Updated

On Wednesday night in the bowels of Fenway Park, the New York Yankees’ starting pitcher, Michael Piñeda, answered a battery of questions from reporters about his ejection for having daubed pine tar on his neck in order to try to get a better grip on the ball.

The native of the Dominican Republic faced the cameras and spoke into the microphones by himself, without an interpreter, and his teammate Carlos Beltrán isn’t at all happy about that.

“Wasn’t Roman there?” Beltrán asked Jorge Castillo, a sportswriter for the Star-Ledger of Newark, New Jersey on Thursday, referring to the Yankees’ bullpen catcher, Roman Rodríguez, who is Venezuelan and often translates for the Latin American players on the team.

Told by Castillo that Rodríguez had offered to translate for Piñeda but was waved off, Beltrán became upset.

“It’s a problem, of course, because he can’t express himself the way he wants to,” Beltrán told Castillo.

Piñeda has been declining Rodríguez’s services in order to help him improve his English. Which is admirable, but looking at the raw video, it is clear that there were a number of questions that Piñeda failed to understand but attempted to answer anyway.

The pitcher was asked twice on Wednesday night if any of the Yankee staff had warned him about the penalty for using pine tar.
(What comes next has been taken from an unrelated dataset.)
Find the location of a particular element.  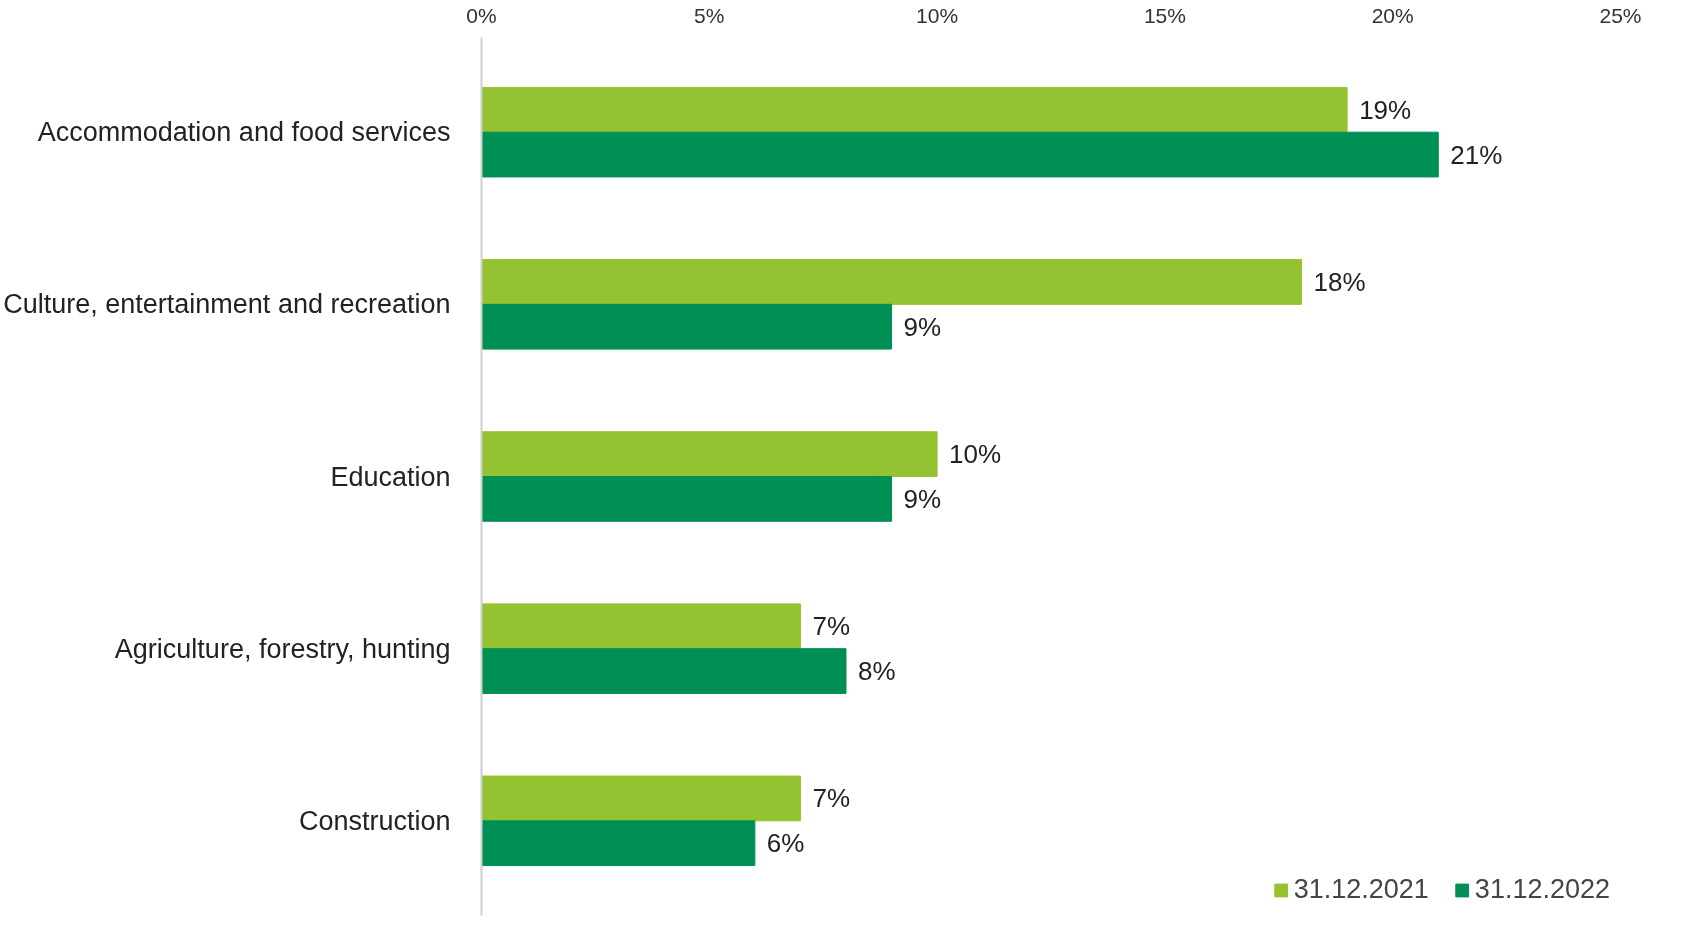

data-label: 18% is located at coordinates (1340, 282).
Both times he answered no, possibly thinking that he was being asked if anybody else on the team had known that he was going to use the pine tar.

According to Castillo, a Yankee official subsequently told reporters that when Piñeda was asked the same question in Spanish he answered that both manager Joe Girardi and pitching coach Larry Rothschild had spoken to him about the potential consequences.

“I think Michael did a tremendous job last night, standing up in front of you and not necessarily maybe using an interpreter and hiding behind an interpreter or doing anything like that,” Yankees manager Joe Girardi told reporters, possibly missing the point.

Despite the fact that 22.6 percent of the players on Opening Day rosters were Latins, teams are not expected or obligated to employ Spanish translators. Normally a coach or player will do the job pro bono and as the schedule and situation allow.

There are about a dozen Japanese players in the majors, but, on the Yankees at least, all of them—Ichiro Suzuki, Hiroki Kuroda, and Masahiro Tanaka—have their own translator assigned to them.

Beltrán grew up in Puerto Rico, where English is more common than in other Latin cradles of baseball like the Dominican Republic and Venezuela. Even so, he told Castillo that he didn’t feel totally at ease conversing in English until a few years into his big-league career.

Which is one reason that the baseball academy Beltrán founded in Puerto Rico includes an English-language curriculum. But, the outfielder stressed, there is so much more that Major League Baseball could do.

“In the big leagues, we aren’t given an interpreter,” Beltrán told Castillo, adding that he thinks each team should carry at least one Spanish interpreter.

“I understand that it’s also on the player to find help if he doesn’t feel he can express himself in the way he wishes to,” Beltrán said. “At the same time, he needs to make sure he understands the questions that are being asked 100 percent and that he also has the help so he could express himself the way wants to.”